_EXCERPTED PASSAGE_
--- start ---

# Collaborative Filtering Baseline Model

In this notebook we build a collaborative filtering model to serve as a baseline

### Imports

In [1]:
import json
import os
import random
import numpy as np
import pandas as pd

random.seed(42)
np.random.seed(42)

### Load Training Data

In [2]:
OUTPUT_DATA_DIR = "./output_data/"

train_df = pd.read_csv(OUTPUT_DATA_DIR+"interactions_training.csv")

  has_raised = await self.run_ast_nodes(code_ast.body, cell_name,


In [4]:
pd.set_option('display.max_columns', None)

### Load Validation Data

In [13]:
val_df = pd.read_csv(OUTPUT_DATA_DIR+"interactions_validation.csv")

### Collaborative Filtering - Item to Item Similarity

The predicted rating will be the average of the average rating for the most similar books.

We will be using kNN and so the predicted rating for a book will be the average rating for the `k` closest books

In [6]:
train_df['book_id'] = train_df['book_id'].astype("category")
train_df['user_id'] = train_df['user_id'].astype("category")

In [15]:
import scipy.sparse as sp

item_matrix = train_df.pivot(index='book_id', columns='user_id', values='rating').fillna(0)
item_train_matrix = sp.csr_matrix(item_matrix.values)

84037

We now fit a few KNN models for various values of `k`. Note that there are way more users than books and so we will keep `k` relatively small. We will try `k = [1, 2, 5, 10]` initially.

In [17]:
from sklearn.neighbors import NearestNeighbors

train_item_avg = train_df.groupby(train_df['book_id'], as_index=False)['rating'].mean()
train_item_avg.columns = ['book_id', 'book_average']
train_item_avg = train_item_avg.set_index('book_id')

In [19]:
def build_knn_model(train_matrix, k):
    """Builds a kNN model on `train_matrix` with `k` neighbours.
    
    Parameters
    ----------
    train_matrix: sp.csr_matrix
        The sparse matrix used to build the kNN model.
    k: int
        The number of neighbours to use in the kNN model.
    
    Returns
    -------
    NearestNeighbors
        A NearestNeighbors model fit to `train_matrix`.
    
    """
    model_knn = NearestNeighbors(metric='cosine', algorithm='brute', n_neighbors=k)
    model_knn.fit(train_matrix)
    return model_knn

In [39]:
def get_item_preds_from_knn(knn_model, train_matrix, items, item_avgs):
    """Gets the kNN predictions for the items in `items`.
    
    This assumes that every item in items was fit on the
    knn_model. This is just a precomputation step to get
    the predictions for items in the training set.
    
    Parameters
    ----------
    knn_model: NearestNeighbors
        A NearestNeighbors model that has been fit.
    train_matrix: sp.csr_matrix
        The sparse matrix representing the training data.
    items: np.array
        An array of item indices for items in `knn_model`.
    item_avgs: pd.DataFrame
        A pandas dataframe containing the average rating for
        each item in `items`.

--- end ---

_MATERIAL PROVIDED_
--- start ---

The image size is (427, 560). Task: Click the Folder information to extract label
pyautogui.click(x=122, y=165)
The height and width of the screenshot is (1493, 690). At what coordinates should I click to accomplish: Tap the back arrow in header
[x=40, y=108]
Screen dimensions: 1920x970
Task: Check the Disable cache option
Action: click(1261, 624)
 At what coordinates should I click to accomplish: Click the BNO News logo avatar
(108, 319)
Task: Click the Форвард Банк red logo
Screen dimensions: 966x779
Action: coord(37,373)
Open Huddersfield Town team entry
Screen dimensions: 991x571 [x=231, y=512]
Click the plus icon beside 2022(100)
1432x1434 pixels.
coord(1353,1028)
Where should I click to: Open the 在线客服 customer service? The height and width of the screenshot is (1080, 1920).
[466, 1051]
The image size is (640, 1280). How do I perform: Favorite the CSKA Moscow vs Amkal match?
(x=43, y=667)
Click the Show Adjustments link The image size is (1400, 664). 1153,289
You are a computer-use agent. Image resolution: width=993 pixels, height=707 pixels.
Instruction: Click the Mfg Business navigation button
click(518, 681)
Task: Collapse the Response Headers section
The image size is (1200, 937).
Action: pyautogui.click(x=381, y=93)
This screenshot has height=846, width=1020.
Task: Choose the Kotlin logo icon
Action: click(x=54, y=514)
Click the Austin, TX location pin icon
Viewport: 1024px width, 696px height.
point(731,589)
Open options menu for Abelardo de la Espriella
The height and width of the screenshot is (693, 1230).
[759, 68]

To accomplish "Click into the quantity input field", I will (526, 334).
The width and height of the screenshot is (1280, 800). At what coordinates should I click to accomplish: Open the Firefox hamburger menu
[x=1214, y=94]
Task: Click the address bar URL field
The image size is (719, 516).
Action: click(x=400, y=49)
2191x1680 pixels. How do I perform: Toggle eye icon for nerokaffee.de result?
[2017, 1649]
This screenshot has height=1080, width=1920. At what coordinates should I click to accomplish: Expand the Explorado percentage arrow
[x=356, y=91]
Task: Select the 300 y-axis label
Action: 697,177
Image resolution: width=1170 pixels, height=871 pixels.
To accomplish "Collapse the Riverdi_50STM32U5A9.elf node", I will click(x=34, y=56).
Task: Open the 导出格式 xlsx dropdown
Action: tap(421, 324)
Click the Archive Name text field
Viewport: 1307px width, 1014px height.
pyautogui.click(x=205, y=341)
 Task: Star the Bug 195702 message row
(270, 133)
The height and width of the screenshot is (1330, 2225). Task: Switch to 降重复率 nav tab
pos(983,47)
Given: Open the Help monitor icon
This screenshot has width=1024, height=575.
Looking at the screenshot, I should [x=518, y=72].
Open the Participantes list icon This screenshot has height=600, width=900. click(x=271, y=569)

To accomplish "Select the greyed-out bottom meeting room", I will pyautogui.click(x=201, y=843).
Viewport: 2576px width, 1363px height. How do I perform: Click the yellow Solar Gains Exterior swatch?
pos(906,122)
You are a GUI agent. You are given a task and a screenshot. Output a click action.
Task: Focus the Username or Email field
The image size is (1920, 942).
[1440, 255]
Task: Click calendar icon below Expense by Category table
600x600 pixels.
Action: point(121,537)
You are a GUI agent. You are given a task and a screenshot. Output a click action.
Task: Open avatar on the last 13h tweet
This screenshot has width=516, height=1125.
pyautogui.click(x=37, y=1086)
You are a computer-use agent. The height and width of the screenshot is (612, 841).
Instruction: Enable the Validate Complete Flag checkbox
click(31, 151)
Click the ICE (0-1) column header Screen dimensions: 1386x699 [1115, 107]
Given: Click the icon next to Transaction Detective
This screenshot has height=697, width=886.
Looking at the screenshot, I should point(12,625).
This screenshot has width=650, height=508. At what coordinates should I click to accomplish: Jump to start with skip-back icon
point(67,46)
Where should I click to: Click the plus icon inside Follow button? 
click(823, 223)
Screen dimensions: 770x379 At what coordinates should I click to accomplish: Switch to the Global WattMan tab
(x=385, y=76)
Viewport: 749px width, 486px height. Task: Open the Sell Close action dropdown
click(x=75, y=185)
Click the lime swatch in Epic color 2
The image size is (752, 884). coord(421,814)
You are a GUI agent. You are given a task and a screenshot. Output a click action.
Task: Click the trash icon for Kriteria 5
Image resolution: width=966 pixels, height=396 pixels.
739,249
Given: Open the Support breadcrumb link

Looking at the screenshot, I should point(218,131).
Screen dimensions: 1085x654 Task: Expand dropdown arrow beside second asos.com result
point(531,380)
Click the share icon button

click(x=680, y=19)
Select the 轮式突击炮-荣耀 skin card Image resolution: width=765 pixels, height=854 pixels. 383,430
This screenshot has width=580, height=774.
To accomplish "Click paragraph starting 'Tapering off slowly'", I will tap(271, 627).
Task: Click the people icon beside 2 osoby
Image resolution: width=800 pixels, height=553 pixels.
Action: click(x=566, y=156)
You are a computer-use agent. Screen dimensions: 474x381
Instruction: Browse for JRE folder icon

--- end ---

_PROBLEM SET_
(1) In the collaborative filtering notebook, which values of `k` are tried first?
(2) Rewrite the collaborative filtering notebook from "np.random.seed(42)" to "pd.set_option('display.max_columns', None)", swapping "interactions_training.csv" for "interactions_train.csv".
(3) Extend the collaborative filtering notebook from the point where it stops.
The lines are separate material, unrelated to the collaborative filtering notebook.

_OUTPUTS FOR THE TASKS_
(1) `k = [1, 2, 5, 10]`

(2)
np.random.seed(42)

### Load Training Data

In [2]:
OUTPUT_DATA_DIR = "./output_data/"

train_df = pd.read_csv(OUTPUT_DATA_DIR+"interactions_train.csv")

  has_raised = await self.run_ast_nodes(code_ast.body, cell_name,


In [4]:
pd.set_option('display.max_columns', None)

(3)
    
    Returns
    -------
    pd.DataFrame
        A DataFrame containing the predicted rating for each item
        in `items`.
    
    """
    item_neighbors = np.asarray(knn_model.kneighbors(train_matrix, return_distance=False))
    knn_avgs = np.zeros(len(item_neighbors))   # this is more efficient than appending multiple times (no resizing)
    for i in range(len(item_neighbors)):
        knn_avgs[i] = item_avgs['book_average'][items[item_neighbors[i]]].mean()    # average of average ratings for neighbors
    return pd.concat([pd.DataFrame(items, columns=['book_id']),
                      pd.DataFrame(knn_avgs, columns=['book_rating'])],
                    axis=1)

In [53]:
def predict_ratings(X, item_preds, default_val, merge_col):
    """Predicts the item ratings for the items in `X`.
    
    Parameters
    ----------
    X: pd.DataFrame
        The DataFrame of features.
    item_preds: pd.DataFrame
        The DataFrame of predicted ratings for the items.
    default_val: float
        A default rating used for unseen items.
    merge_col: str
        The column to merge on.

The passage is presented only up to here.